The consecration of an altar is a significant and historic event in the life of a parish community. For it is the altar that is both the sacrificial table and the place where the Paschal Feast of the Holy Eucharist takes place.
Living Stones: Bishop consecrates new altar in St. Dominic Church
So, with a sense of joy and anticipation, parishioners involved in and supporting the project gathered in St. Dominic Church, Brick, for Mass March 30 where a new marble altar was to be consecrated by Bishop David M. O’Connell, C.M.
PHOTO GALLERY: Altar Consecration in St. Dominic Church
The newly-installed altar was created with marble from the sanctuary of the now-closed Holy Spirit Church in Asbury Park. The material was carefully preserved and, through the combined efforts of parishioners, supporters and skilled experts, the altar was reconstructed and brought to St. Dominic Church.
Observing one of the Church’s ancient rituals, Bishop O’Connell consecrated the altar by pouring Sacred Chrism on it and spreading it from corner to corner with his hand. Through this action, he established the sacredness of the fixture set aside solely for the celebration of the Eucharistic banquet.
In his homily, Bishop O’Connell described the ritual’s rich history, noting that while today the altar is immovable and positioned so that the celebrant can face the assembly at Mass, this was not always the case.
“During the first centuries of Christianity, when celebrating the Holy Eucharist was still illegal in many places, Christian altars were constructed from wood for fast and easy movement and often resembled ordinary house tables,” the Bishop said. “As the centuries passed, it became more common that altars should be made of stone – frequently marble -- to signify ‘Christ Jesus himself being the cornerstone’ of Catholicism. Venerated relics of martyrs and saints were conserved in cavities in the stone altars of newly built cathedrals, basilicas and churches.”
The initiative to install the altar and refurbish the sanctuary in St. Dominic Church was titled, “A House Built of Living Stones,” reinforcing that it is the communion of faithful -- chosen and precious in God’s eyes -- that are living stones “being built up as a spiritual house.” (1 Peter 2:5). Because of the many generations who have faithfully played a role in the marble and altar’s carving, construction and care, the stones themselves become living.
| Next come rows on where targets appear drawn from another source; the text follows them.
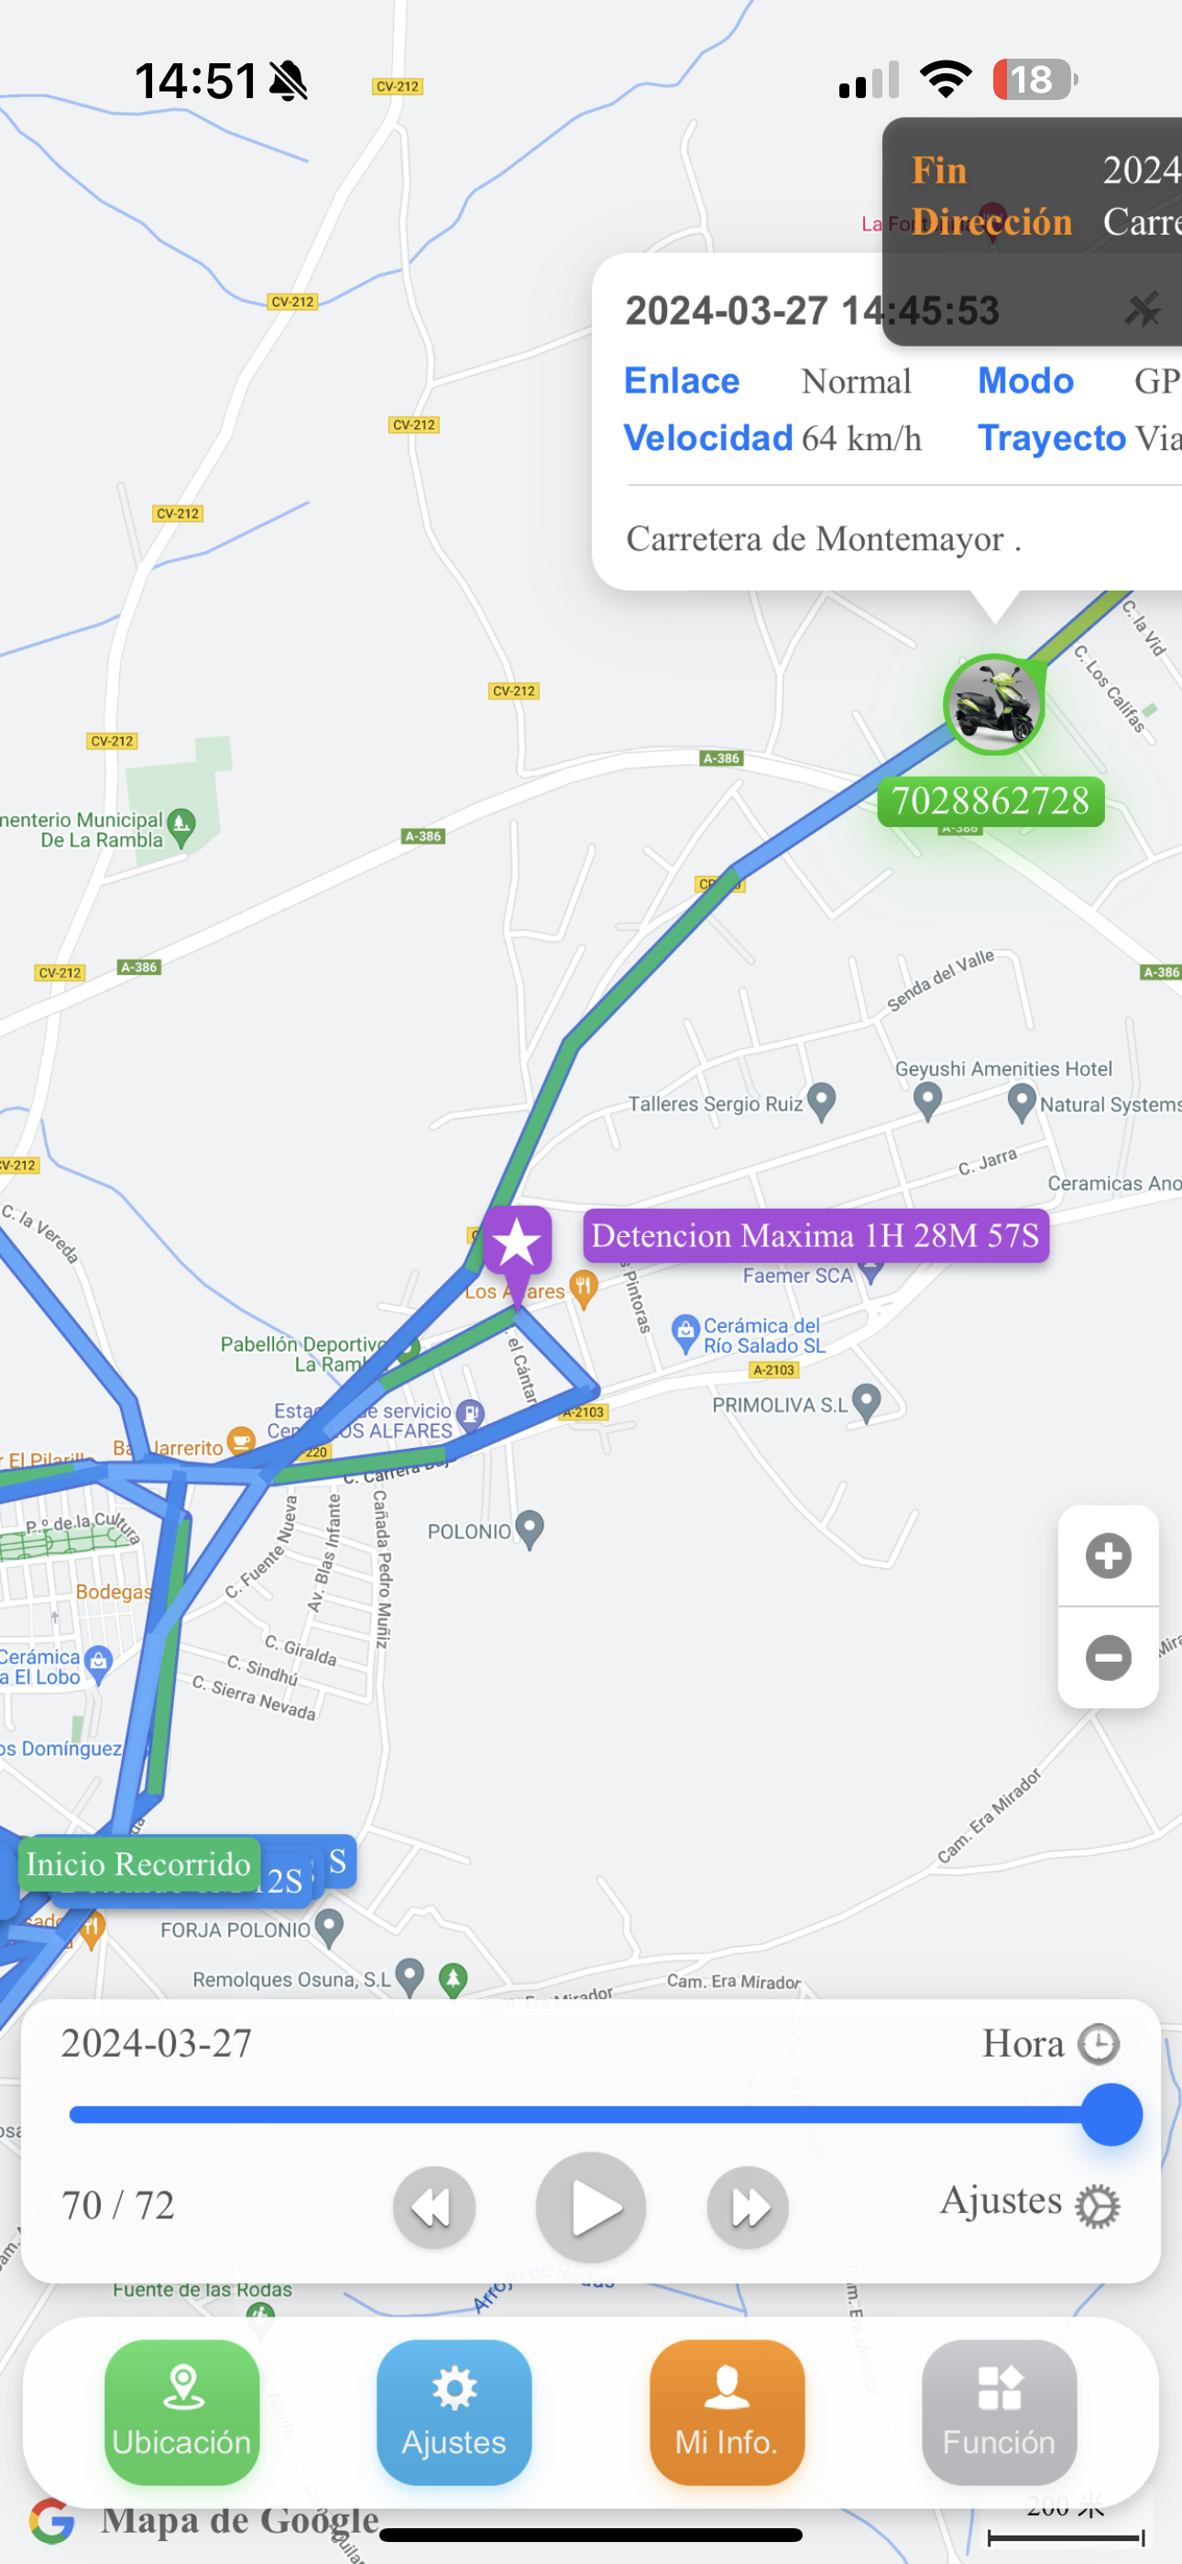Viewport: 1182px width, 2564px height.
Task: Fast-forward the route playback
Action: (748, 2207)
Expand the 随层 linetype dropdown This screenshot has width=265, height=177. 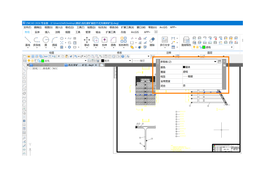pyautogui.click(x=150, y=61)
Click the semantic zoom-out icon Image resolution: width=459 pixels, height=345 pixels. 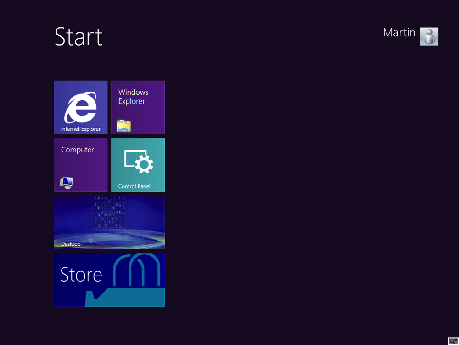click(453, 341)
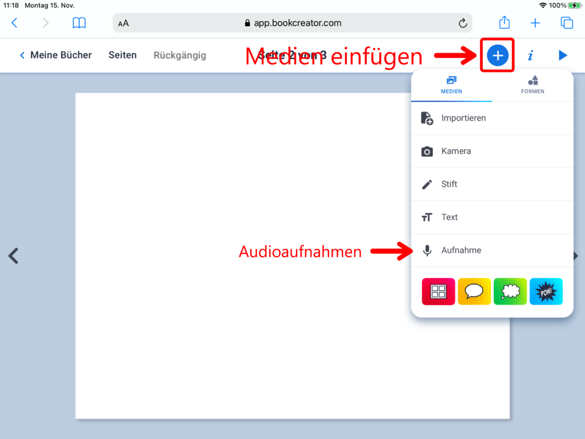Open the Safari share icon
Screen dimensions: 585x439
[504, 23]
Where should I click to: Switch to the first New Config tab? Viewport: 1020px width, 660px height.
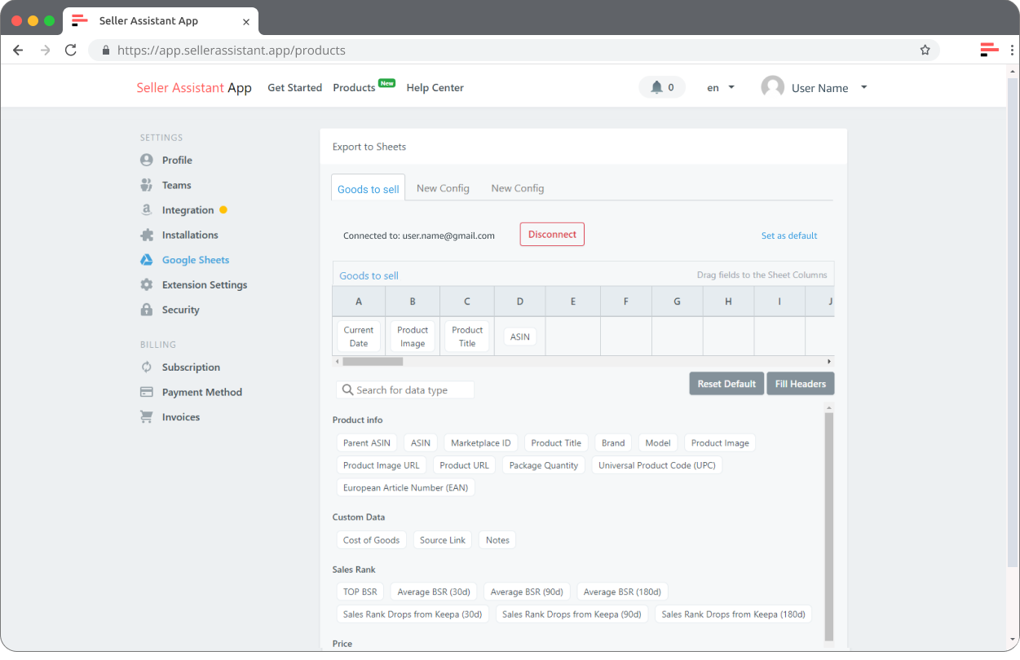click(x=443, y=187)
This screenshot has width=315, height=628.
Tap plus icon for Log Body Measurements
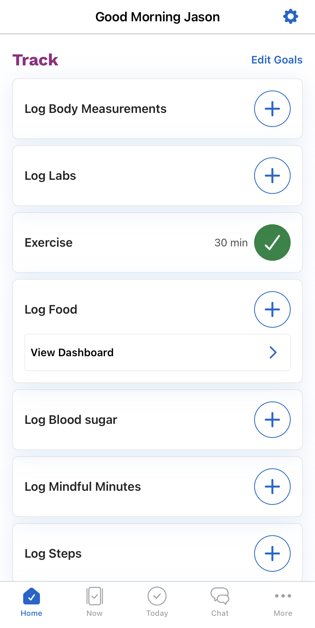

The entire parish family, including the students of St. Dominic School, were involved. As principal Elizabeth Tonkovich explained, “The children had the opportunity to sign their name on wood used in the construction” of the foundation of the new sanctuary, “so their footprint is there, and they know it. I am humbled by the opportunity for the children to receive First Eucharist at this new altar.”
During the altar consecration, Bishop O’Connell’s words emphasize its central role, saying, “Here the Body and Blood of the Lord Jesus Christ will be made present and given to you and those who gather in this church ‘around the altar.’ As I do so, I remember the noble history of this table from its original home and all those who contributed to its construction and who received from it the Holy Eucharist. More importantly today, I consider its present moment, its future promise and all those who will be fed with Christ himself here.”
Father Brian Woodrow, St. Dominic pastor, spoke of the impact of the project, saying, “We’re so blessed to have been able to embark on this real, once-in-a lifetime gift from almighty God.”